◆ **WHAT THIS TASK INVOLVES**
The result should consist solely of the line containing "659x439 pixels." and the lines that follow it below, each reproduced exactly, the last line included.

RECORD EXCERPTS START

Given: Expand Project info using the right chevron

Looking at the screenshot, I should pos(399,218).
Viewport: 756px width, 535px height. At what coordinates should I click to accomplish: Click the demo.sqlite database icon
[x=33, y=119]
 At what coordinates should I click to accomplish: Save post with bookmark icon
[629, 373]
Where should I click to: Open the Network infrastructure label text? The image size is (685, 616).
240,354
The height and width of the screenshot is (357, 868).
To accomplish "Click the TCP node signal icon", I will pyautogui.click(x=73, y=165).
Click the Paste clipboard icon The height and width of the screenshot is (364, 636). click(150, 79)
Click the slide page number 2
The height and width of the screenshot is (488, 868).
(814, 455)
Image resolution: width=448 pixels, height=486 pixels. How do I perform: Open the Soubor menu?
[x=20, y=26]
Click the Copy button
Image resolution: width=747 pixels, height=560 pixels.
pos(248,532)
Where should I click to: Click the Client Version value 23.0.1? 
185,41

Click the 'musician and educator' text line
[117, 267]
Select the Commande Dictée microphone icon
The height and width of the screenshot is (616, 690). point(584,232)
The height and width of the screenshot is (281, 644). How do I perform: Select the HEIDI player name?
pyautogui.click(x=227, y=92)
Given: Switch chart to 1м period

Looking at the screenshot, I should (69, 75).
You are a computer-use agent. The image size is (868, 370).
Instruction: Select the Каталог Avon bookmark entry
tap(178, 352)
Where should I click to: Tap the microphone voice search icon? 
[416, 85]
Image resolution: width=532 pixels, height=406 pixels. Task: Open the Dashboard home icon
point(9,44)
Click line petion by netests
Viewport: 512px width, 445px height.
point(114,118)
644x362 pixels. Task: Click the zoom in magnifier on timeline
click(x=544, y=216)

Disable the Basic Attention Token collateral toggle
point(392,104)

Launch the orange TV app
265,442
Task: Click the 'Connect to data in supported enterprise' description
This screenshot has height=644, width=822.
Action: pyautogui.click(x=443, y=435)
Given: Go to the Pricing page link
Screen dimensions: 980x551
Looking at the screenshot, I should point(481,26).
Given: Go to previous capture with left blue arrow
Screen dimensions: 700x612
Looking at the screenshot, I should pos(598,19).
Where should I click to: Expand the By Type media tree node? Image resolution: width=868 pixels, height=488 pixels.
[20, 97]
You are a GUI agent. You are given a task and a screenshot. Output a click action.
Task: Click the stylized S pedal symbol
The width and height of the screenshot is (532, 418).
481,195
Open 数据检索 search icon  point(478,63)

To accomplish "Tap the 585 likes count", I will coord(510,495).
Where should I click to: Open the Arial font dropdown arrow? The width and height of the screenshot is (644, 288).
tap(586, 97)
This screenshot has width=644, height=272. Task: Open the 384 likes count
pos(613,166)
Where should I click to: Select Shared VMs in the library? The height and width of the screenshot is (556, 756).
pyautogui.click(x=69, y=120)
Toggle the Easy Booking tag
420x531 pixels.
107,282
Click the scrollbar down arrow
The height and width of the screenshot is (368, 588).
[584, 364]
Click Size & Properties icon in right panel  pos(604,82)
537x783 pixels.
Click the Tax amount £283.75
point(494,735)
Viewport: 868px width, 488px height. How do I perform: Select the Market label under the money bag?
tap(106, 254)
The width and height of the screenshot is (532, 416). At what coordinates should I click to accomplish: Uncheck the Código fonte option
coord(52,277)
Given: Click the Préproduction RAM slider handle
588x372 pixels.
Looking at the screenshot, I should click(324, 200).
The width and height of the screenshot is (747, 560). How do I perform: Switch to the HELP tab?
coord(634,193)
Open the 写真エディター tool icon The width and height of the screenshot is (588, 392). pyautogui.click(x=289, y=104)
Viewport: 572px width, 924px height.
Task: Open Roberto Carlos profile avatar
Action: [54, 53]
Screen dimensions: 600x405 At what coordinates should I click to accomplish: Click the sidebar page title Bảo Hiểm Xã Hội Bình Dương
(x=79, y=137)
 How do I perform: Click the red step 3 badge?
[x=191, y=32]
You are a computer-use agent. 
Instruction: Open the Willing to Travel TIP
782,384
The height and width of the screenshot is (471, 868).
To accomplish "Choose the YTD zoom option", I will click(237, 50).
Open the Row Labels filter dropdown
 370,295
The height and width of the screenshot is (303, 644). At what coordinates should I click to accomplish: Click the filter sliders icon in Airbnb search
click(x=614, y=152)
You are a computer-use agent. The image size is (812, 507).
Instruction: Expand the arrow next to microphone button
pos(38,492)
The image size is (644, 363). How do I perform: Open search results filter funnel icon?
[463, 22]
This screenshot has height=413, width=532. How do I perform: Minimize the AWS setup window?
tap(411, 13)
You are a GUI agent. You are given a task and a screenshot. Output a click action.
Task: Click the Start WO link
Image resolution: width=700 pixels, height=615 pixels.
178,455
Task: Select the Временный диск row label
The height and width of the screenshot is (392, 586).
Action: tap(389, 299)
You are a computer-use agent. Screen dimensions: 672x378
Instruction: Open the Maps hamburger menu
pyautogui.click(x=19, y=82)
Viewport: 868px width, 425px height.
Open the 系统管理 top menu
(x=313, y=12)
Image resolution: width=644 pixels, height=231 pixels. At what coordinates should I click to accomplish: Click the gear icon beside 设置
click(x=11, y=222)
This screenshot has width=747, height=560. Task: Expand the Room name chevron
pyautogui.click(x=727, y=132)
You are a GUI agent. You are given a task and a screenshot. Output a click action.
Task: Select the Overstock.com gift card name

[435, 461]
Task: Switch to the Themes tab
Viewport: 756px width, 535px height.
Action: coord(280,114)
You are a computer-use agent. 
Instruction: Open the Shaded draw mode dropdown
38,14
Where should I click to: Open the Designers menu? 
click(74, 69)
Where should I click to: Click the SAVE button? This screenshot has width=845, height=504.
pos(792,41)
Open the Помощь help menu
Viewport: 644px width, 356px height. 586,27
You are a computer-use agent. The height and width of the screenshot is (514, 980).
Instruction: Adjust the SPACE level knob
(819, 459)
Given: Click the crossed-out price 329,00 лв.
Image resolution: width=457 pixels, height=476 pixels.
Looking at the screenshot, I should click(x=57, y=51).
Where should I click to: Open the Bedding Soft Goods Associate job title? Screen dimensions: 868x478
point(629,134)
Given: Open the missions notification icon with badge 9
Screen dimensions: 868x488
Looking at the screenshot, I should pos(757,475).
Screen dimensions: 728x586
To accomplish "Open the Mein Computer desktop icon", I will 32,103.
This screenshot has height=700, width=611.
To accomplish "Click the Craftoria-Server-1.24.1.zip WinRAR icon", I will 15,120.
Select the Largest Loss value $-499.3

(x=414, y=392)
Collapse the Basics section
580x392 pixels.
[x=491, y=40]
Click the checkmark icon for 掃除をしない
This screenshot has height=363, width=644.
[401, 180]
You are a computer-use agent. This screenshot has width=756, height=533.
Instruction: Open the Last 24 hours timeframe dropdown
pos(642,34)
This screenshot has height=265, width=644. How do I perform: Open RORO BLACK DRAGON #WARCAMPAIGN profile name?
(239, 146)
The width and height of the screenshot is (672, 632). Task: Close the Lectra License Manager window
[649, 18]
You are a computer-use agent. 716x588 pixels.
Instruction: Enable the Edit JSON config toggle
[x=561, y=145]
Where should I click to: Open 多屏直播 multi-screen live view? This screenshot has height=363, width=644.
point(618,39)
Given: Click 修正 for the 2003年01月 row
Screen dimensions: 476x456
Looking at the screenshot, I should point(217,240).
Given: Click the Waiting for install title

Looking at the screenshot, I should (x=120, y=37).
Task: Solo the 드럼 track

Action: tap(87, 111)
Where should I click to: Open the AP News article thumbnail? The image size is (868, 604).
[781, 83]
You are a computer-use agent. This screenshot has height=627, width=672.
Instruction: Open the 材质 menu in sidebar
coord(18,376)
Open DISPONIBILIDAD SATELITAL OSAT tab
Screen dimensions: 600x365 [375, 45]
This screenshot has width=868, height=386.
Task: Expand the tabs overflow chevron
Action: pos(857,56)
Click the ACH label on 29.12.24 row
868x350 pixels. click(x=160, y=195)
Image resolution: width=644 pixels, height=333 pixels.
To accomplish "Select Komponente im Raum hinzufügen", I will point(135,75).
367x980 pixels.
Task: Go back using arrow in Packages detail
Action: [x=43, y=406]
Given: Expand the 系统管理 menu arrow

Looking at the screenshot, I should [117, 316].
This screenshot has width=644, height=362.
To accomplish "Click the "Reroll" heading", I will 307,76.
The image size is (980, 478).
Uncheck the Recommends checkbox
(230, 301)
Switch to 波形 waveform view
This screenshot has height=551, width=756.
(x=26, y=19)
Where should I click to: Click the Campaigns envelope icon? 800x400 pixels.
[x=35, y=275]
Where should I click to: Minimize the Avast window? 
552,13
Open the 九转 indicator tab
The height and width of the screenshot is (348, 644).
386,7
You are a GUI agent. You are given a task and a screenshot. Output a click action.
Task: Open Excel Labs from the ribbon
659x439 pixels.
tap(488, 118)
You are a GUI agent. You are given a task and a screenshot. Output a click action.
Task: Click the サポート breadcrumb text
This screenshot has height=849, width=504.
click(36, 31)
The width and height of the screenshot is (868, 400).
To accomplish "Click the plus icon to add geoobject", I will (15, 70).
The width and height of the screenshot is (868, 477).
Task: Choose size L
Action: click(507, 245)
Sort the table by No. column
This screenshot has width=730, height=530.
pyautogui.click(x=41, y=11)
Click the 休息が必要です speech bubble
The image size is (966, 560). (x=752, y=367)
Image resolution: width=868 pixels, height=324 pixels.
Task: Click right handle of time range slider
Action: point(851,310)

RECORD EXCERPTS END

◆ **YOUR RESPONSE**
659x439 pixels.
tap(488, 118)
You are a GUI agent. You are given a task and a screenshot. Output a click action.
Task: Click the サポート breadcrumb text
This screenshot has height=849, width=504.
click(36, 31)
The width and height of the screenshot is (868, 400).
To accomplish "Click the plus icon to add geoobject", I will (15, 70).
The width and height of the screenshot is (868, 477).
Task: Choose size L
Action: click(507, 245)
Sort the table by No. column
This screenshot has width=730, height=530.
pyautogui.click(x=41, y=11)
Click the 休息が必要です speech bubble
The image size is (966, 560). (x=752, y=367)
Image resolution: width=868 pixels, height=324 pixels.
Task: Click right handle of time range slider
Action: point(851,310)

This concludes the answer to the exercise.